## What is expected
Can you retype all of the data below word for word, omitting the pictures?

## Supplied material
►

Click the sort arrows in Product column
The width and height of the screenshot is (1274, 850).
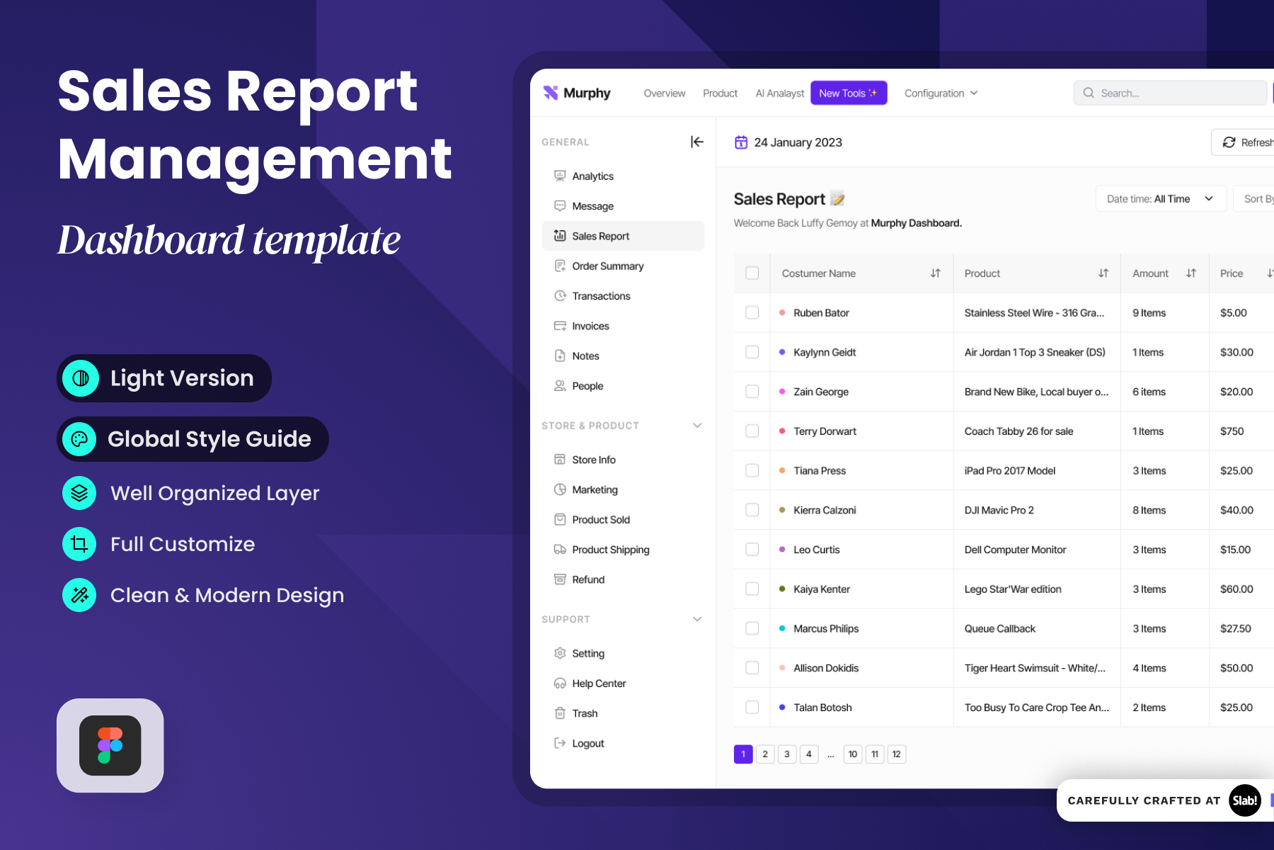[1103, 273]
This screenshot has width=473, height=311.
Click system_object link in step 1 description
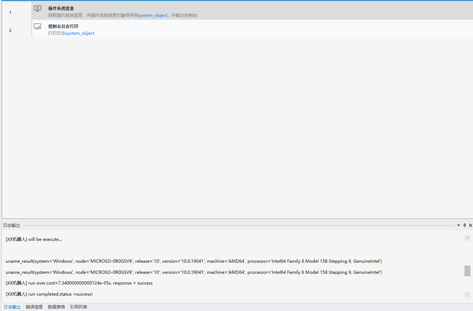click(x=153, y=15)
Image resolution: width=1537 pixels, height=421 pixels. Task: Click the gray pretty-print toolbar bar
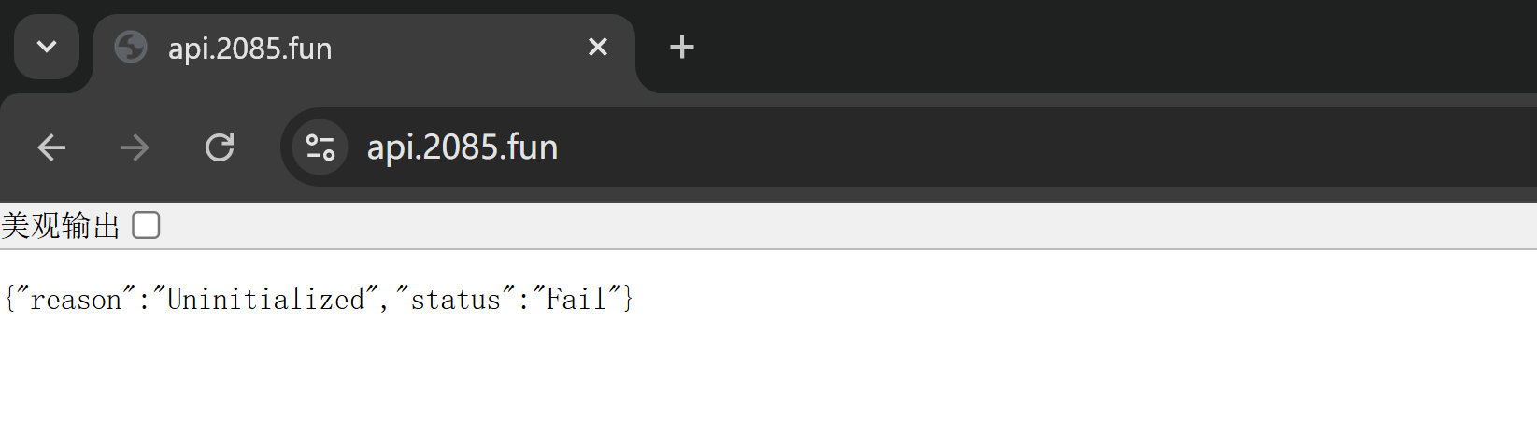[841, 226]
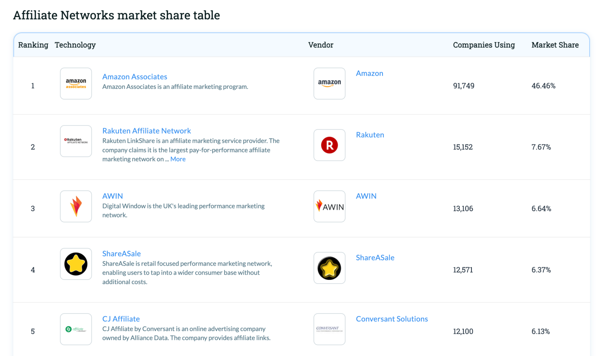This screenshot has height=356, width=607.
Task: Sort by the Companies Using column
Action: (484, 45)
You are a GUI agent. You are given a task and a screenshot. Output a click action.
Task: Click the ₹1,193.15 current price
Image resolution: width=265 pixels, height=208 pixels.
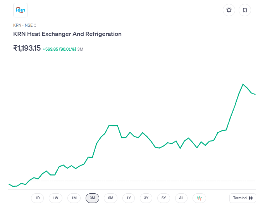pyautogui.click(x=27, y=48)
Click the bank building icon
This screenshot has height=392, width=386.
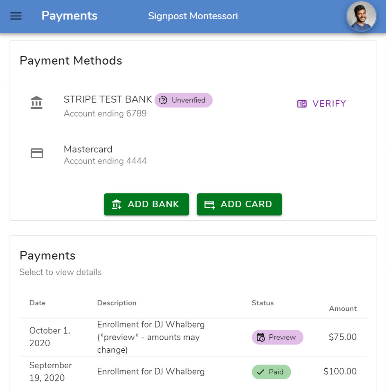coord(37,103)
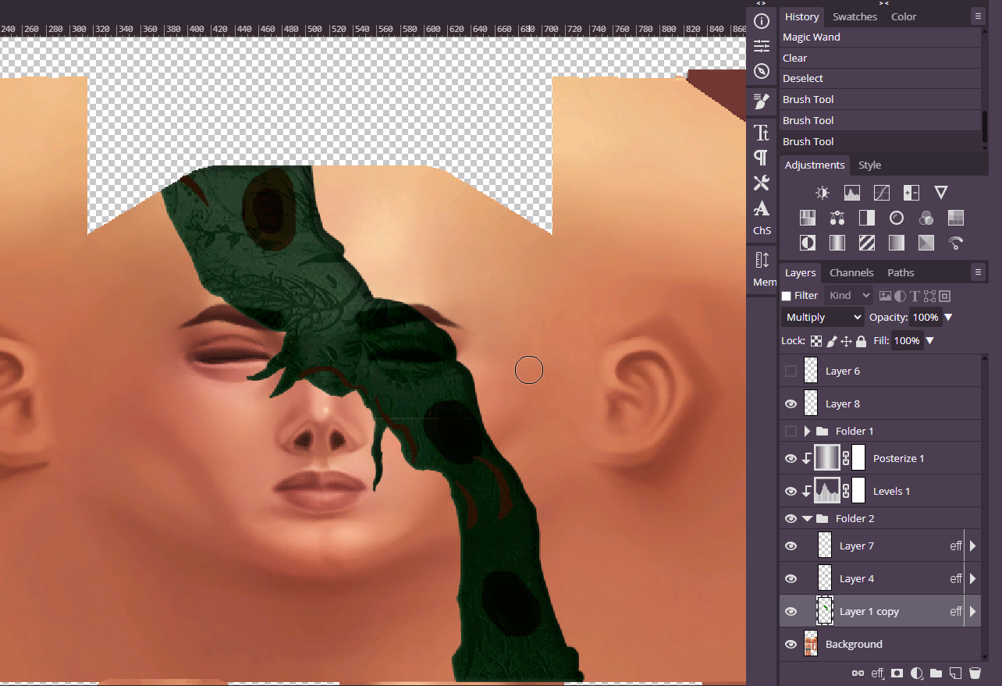Add a raster mask to layer
1002x686 pixels.
[897, 673]
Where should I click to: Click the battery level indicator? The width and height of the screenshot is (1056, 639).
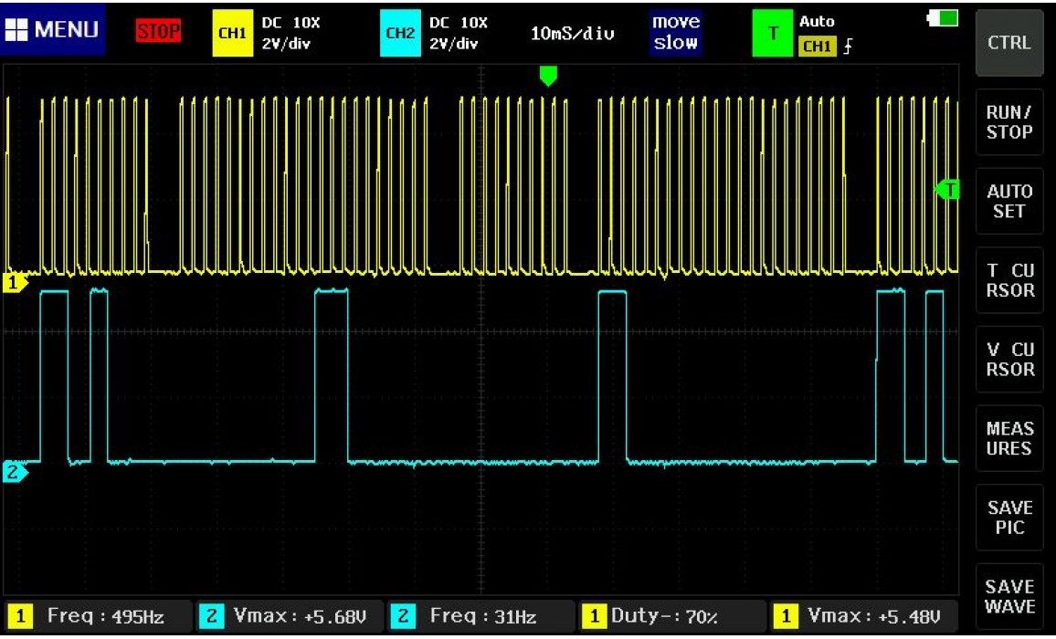(x=943, y=18)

◄

## Solution to the exercise
Click the sort arrows in Product column
The width and height of the screenshot is (1274, 850).
[1103, 273]
This screenshot has width=473, height=311.
Click system_object link in step 1 description
click(x=153, y=15)
Image resolution: width=1537 pixels, height=421 pixels. Task: Click the gray pretty-print toolbar bar
[841, 226]
This screenshot has height=356, width=607.
Task: Sort by the Companies Using column
Action: (484, 45)
You are a GUI agent. You are given a task and a screenshot. Output a click action.
Task: Click the ₹1,193.15 current price
Image resolution: width=265 pixels, height=208 pixels.
pyautogui.click(x=27, y=48)
Click the bank building icon
This screenshot has height=392, width=386.
coord(37,103)
Add a raster mask to layer
1002x686 pixels.
[897, 673]
Where should I click to: Click the battery level indicator? The width and height of the screenshot is (1056, 639).
(x=943, y=18)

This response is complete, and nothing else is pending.